This guide provides information about copyright -- including the rights of both creators and users of copyrighted material. However, it may not cover all scenarios involving copyright and fair use. If your question isn't answered here, or you would like further consultation, please contact Paige Morgan, Digital Publishing and Copyright Librarian, for further information. You can email Paige, or make an appointment to meet virtually.

None of the information in this guide, or in discussions with the Digital Publishing and Copyright Librarian, constitutes legal advice.

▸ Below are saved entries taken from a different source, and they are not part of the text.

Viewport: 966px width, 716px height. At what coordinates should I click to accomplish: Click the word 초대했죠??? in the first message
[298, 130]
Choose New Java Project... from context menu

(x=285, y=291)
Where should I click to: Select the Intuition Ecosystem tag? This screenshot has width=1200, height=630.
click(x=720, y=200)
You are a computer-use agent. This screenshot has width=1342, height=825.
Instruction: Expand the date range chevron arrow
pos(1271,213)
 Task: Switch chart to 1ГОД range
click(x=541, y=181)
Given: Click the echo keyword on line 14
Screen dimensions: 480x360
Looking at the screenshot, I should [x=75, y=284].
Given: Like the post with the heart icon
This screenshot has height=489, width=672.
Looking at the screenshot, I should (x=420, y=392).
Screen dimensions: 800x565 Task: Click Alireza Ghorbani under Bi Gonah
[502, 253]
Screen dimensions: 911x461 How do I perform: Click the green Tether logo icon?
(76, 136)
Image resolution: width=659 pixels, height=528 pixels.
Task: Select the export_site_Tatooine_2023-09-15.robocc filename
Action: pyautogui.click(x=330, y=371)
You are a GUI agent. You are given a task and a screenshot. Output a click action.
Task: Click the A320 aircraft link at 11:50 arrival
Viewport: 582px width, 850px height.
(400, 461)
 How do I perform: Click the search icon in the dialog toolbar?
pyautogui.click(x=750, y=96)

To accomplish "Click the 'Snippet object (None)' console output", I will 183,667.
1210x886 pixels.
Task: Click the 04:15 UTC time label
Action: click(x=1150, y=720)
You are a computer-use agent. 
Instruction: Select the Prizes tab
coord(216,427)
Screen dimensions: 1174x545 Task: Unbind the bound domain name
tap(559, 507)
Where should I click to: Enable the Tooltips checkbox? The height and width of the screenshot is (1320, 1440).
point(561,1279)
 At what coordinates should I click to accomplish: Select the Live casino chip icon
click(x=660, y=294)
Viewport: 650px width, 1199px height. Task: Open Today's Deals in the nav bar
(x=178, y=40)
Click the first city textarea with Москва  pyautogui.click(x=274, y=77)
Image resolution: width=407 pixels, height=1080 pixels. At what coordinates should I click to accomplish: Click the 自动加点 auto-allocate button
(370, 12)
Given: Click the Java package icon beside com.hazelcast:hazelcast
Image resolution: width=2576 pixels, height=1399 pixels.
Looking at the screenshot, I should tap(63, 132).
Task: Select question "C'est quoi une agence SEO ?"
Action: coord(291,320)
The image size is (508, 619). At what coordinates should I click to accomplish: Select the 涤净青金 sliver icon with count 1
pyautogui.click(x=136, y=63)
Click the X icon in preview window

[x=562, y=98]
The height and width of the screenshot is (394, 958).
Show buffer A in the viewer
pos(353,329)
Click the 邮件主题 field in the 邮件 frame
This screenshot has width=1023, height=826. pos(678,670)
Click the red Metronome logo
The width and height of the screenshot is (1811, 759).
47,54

Four Things To Remember About Copyright Law

  1. It's incomplete. Many of our copyright laws were created and implemented before the rise of the Internet, and before various tools and technologies for sharing information and media became widely available. The laws haven't all caught up to our technologies, or to the cultural contexts in which we share copyrighted material.
  2. It changes. Laws change for various reasons -- to try to adapt to changes in technology or sociocultural contexts, and/or because individuals or groups successfully advocate for changes to them. Significant changes in copyright law have occurred in 1909, 1976, 1978, 1988, and 1998 -- just to name a few important years. What is legal or illegal may change -- and the ways that laws are enforced may also change.
  3. There may not be a definite answer to your copyright question.  While it would be convenient to get a definite answer to the question "can I use that?", in some cases, the only way to get that definite answer is if your use ends up in court. (Most of the time, that doesn't happen -- so in most cases, there's not a definite answer.) Even when you don't have a definite answer, there are specific steps that you can take to make good choices and prepare for different possibilities.
  4. Being cautious about using copyrighted material has its own risks. When people think about using copyrighted material, they often try to think of the safest way to proceed, with the least risk of getting sued. That approach is understandable -- but it can backfire if it normalizes the idea that certain uses of copyrighted material are not legal. Knowing your rights and using them -- whether as a creator or user of copyrighted material -- helps to maintain them for everyone.

What Is Copyright?

Copyright is a collection of rights granted to authors and creators for a limited  amount of time. 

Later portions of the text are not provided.